Memo’s groundskeeper answered the door. After a second of shock he recognized us and quickly had us come in. It was the first time we could relax since the government came to the Cathedral. We were wet and exhausted. But within the hour there was a heavy banging on the door. We grabbed our weapons and got ready for the fight as the butler, Raúl, opened the door. It was some neighbors who had seen us move in, coming with hot food for our breakfast. It was an amazing gesture. Several of these people formed a neighborhood watch for us, standing on the nearby streets to warn us if the army arrived. Someone else took our filthy clothes and washed them as we cleaned ourselves and shaved. By the time we put on our fresh clothes we felt refreshed and ready for whatever happened next.

We learned from the radio what had happened on the top of the mountain. At about 7
A.M.
Gavíria had ordered General Gustavo Pardo Ariza, commander of the Fourth Brigade, to attack. The radio said that as they burst through the main door they screamed that everyone should get on the ground, but when the commander of the prison guards tried to fight back he was shot and killed. Months later we would learn the truth that he had turned to open the door and was shot. The army then stormed through the prison, shooting and setting off explosives looking for us. They discovered the hostages safe in Pablo’s bedroom, but still they continued shooting and tearing up the place. They captured the five of us who had stayed behind, and arrested twenty-seven guards on suspicion of cooperating with us. The radio reported that the purpose of the raid was to move Pablo out of the Cathedral to a more secure prison.

While this was going on we were enjoying fresh coffee. We could hear the helicopters circling above the city. We knew we couldn’t move again until dark. We felt no joy or excitement about our escape. We believed we were forced to flee, that the government had broken its agreement and there was no way of knowing what would be done to us. There was nothing else we could do if we wanted to live.
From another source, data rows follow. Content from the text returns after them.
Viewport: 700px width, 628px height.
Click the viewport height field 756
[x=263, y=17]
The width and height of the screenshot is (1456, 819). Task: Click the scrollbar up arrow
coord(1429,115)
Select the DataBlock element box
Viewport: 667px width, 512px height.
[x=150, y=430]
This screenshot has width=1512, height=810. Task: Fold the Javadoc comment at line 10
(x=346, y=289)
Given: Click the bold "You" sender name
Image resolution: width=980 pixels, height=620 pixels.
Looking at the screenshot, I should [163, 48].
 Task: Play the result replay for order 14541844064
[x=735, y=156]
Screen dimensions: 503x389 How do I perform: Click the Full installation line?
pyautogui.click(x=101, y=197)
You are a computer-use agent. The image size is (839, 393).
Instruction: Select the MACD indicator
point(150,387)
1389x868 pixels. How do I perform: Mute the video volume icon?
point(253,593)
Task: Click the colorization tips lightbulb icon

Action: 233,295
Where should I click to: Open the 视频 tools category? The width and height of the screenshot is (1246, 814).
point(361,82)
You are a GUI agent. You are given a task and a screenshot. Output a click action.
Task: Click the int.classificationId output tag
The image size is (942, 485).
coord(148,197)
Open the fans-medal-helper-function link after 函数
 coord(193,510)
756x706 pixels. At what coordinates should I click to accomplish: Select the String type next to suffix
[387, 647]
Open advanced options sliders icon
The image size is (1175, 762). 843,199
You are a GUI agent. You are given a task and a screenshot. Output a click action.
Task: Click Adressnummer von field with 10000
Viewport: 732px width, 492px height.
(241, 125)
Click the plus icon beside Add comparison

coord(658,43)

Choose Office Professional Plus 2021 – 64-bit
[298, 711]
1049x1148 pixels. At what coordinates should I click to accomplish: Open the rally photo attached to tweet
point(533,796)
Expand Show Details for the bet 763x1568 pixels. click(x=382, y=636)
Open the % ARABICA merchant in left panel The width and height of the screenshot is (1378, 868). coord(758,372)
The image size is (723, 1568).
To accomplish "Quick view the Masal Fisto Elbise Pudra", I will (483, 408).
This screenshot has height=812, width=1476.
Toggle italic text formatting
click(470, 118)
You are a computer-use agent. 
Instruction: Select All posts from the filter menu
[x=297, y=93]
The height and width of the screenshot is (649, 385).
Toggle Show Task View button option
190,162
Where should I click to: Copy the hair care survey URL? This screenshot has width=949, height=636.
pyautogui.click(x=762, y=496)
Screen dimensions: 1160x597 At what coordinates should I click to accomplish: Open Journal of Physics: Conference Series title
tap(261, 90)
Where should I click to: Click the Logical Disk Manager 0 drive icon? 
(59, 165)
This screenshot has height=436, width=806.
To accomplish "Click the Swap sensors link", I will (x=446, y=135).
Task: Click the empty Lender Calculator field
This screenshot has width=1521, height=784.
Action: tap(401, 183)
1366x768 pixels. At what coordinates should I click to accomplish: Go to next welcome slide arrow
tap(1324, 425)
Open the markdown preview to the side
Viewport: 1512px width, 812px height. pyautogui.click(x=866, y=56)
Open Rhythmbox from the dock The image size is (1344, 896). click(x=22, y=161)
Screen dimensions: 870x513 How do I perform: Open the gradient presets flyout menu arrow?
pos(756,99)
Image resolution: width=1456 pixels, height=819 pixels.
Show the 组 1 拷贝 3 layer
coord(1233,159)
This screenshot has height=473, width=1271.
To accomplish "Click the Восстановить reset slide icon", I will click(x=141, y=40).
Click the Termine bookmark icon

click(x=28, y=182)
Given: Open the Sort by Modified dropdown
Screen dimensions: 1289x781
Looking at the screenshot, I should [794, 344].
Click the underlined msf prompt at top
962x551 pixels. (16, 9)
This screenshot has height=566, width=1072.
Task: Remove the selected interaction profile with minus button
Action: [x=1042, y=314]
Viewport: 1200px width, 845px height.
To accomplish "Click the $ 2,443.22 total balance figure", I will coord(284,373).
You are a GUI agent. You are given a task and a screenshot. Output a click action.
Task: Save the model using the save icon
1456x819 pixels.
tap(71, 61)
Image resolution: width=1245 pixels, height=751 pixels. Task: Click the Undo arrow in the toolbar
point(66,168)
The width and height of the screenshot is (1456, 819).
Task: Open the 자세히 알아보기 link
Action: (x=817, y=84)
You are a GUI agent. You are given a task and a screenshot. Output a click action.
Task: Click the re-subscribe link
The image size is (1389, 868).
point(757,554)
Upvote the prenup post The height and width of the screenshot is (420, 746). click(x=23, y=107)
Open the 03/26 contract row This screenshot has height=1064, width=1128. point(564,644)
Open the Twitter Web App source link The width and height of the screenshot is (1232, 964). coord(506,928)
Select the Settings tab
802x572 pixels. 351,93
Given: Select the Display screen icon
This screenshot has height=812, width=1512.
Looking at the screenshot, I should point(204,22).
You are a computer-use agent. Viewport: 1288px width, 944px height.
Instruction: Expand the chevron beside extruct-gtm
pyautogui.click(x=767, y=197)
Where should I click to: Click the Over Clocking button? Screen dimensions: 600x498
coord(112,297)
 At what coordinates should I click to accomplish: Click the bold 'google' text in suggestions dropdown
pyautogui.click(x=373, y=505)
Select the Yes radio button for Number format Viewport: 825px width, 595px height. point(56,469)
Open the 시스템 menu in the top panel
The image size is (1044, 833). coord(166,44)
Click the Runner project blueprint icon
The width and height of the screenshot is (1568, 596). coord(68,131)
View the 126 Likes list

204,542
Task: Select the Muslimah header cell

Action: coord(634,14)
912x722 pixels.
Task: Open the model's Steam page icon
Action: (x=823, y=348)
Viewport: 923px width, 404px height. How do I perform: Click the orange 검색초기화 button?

I called my son Nicholas from the radiophone. I gave him number hints so he would know which frequency to switch to so we could talk safely. When we had contact I told him to call the national network Radio Caracol and tell them Pablo and I were hiding in a secret tunnel beneath the prison and that we were well armed and had enough food to hold out for a month. Nicholas also told the reporter Dario Arizmendi that Pablo was willing to surrender if we were guaranteed that we would be returned safely to the Cathedral and the original terms of surrender respected.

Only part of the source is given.